The CEO assumed that their management team could effectively execute a strategic alignment initiative without external assistance. Unfortunately, the team lacked both the knowledge and skills to execute it effectively. This scenario is all too common in businesses today, with leaders often overestimating their team’s abilities, especially when it comes to new or complex initiatives.
Organizational capabilities are a combination of the intangible assets that enable an organization to execute its business strategy successfully. These are considered intangible assets because they’re not physical resources, but rather the cross-functional combinations of processes, tools, skills, knowledge, people, and structure. Given their complex nature, organizational capabilities can also take years to identify, improve, and perfect.
A tech company, for instance, might have a strong capability in rapid product development. This could involve a mix of agile project management skills, a culture of innovation, and cross-functional teams that work well together. Another company might excel at customer service, combining efficient processes, empathetic staff, and a customer-centric culture.
Research from the Boston Consulting Group shows that successful strategies are closely aligned with an organization’s unique strengths and resources.
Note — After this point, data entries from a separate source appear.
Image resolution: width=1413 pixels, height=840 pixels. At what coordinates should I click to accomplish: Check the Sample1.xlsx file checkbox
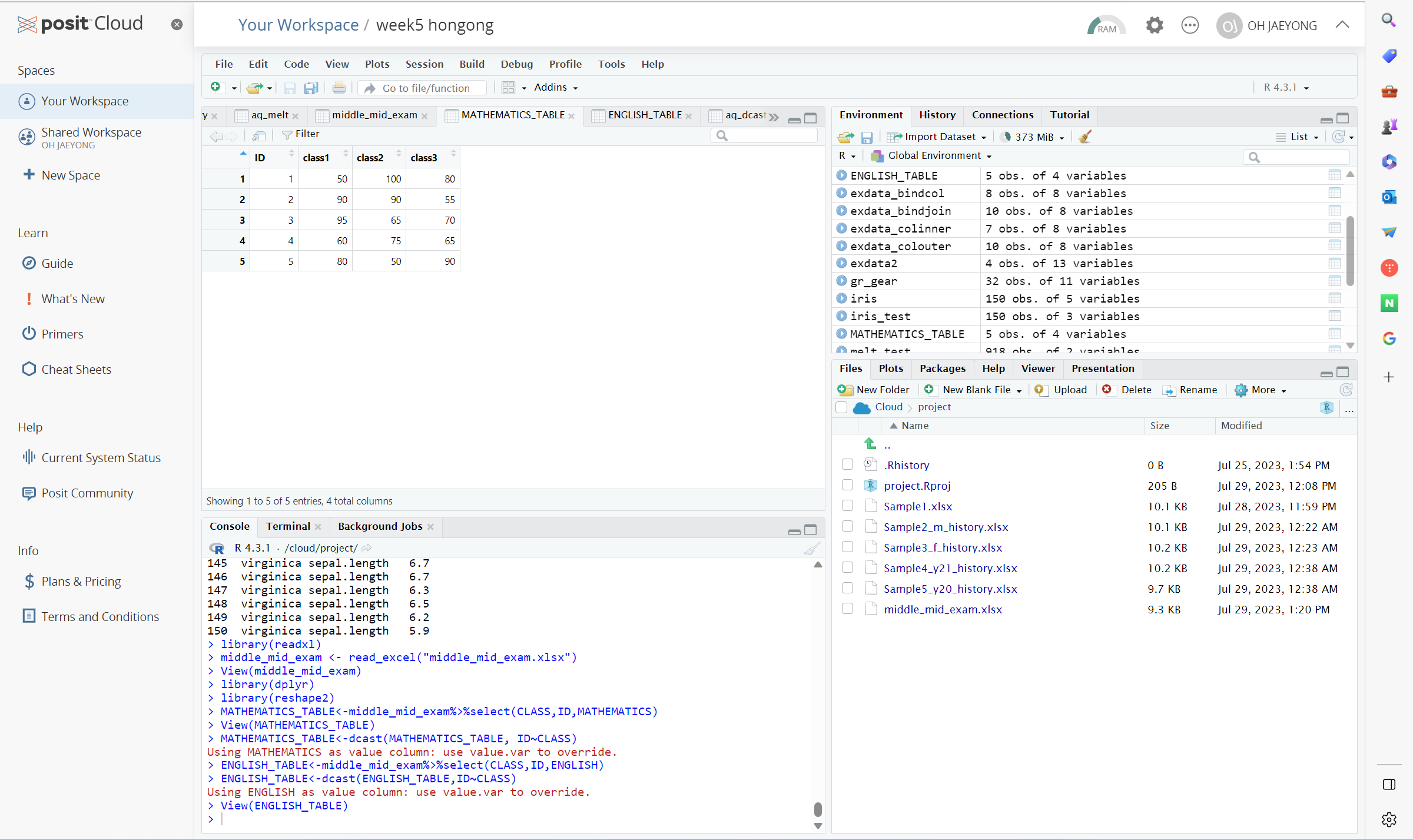(847, 506)
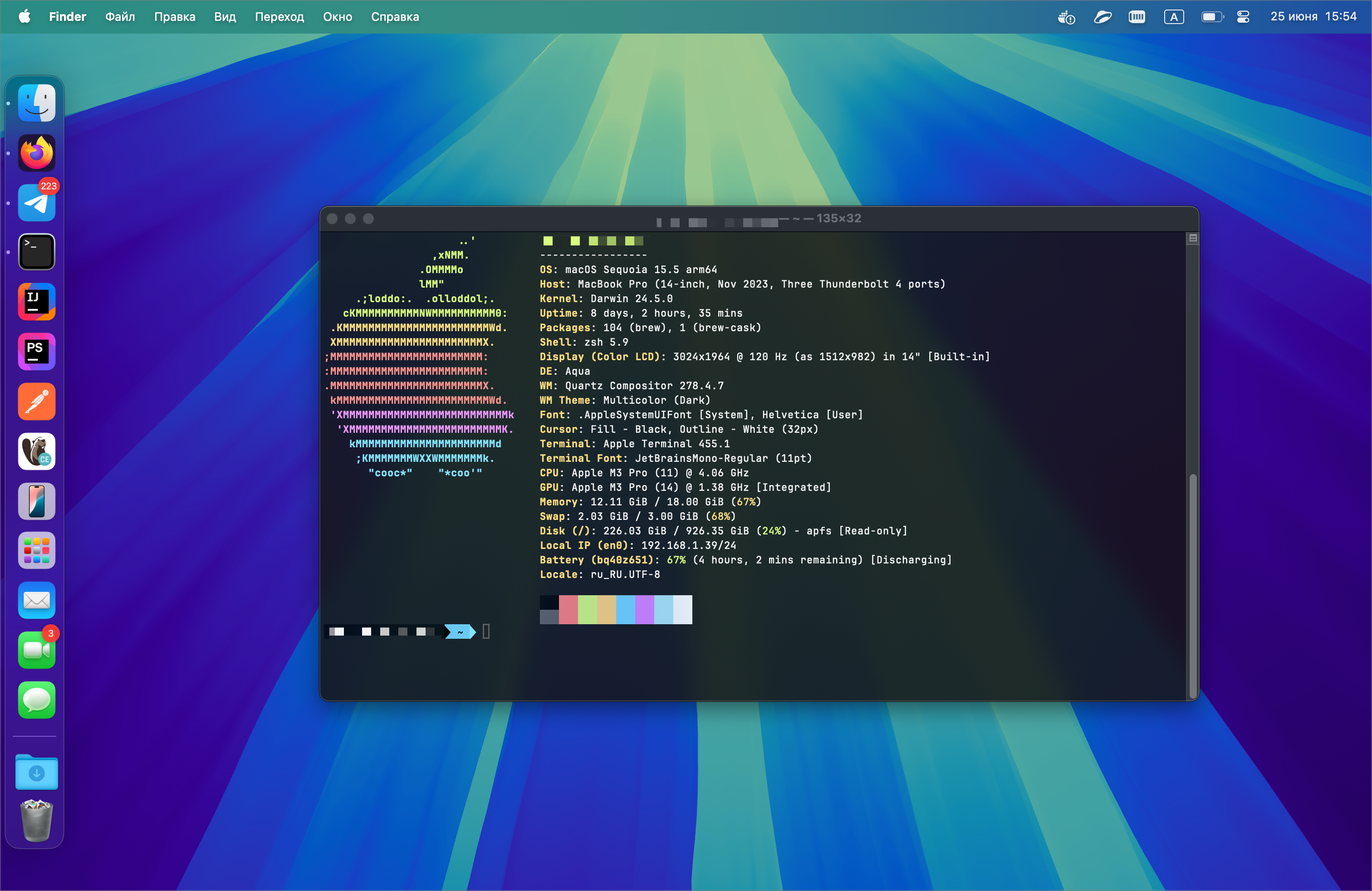
Task: Open the Messages app in dock
Action: [x=36, y=700]
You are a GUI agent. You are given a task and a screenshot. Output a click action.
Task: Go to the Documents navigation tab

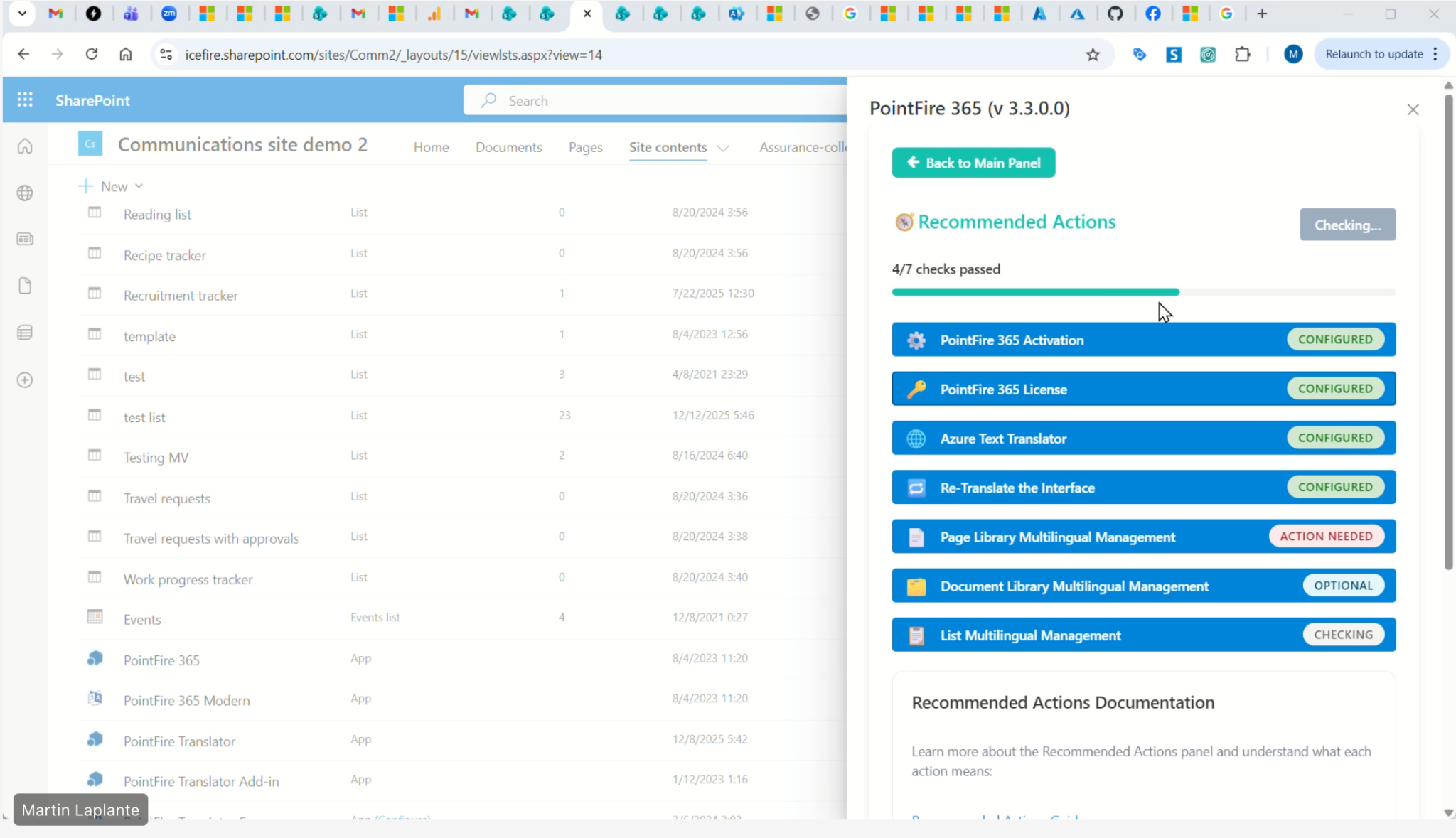point(508,147)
Therefore, it is crucial to assess your organization’s capabilities regularly to identify gaps between your strategy and execution and to make improvement efforts that keep your organization competitive in the market.
One way to begin assessing your organization’s capabilities is to conduct an internal capabilities audit. We recommend you involve your top leadership to lead the initiative of identifying the key capabilities (usually 4-6 of them) needed to execute your current business strategy more effectively. Combined with purposeful performance measurement, this practice will not only set your organization up for success today but can lead you to sustainable long-term growth.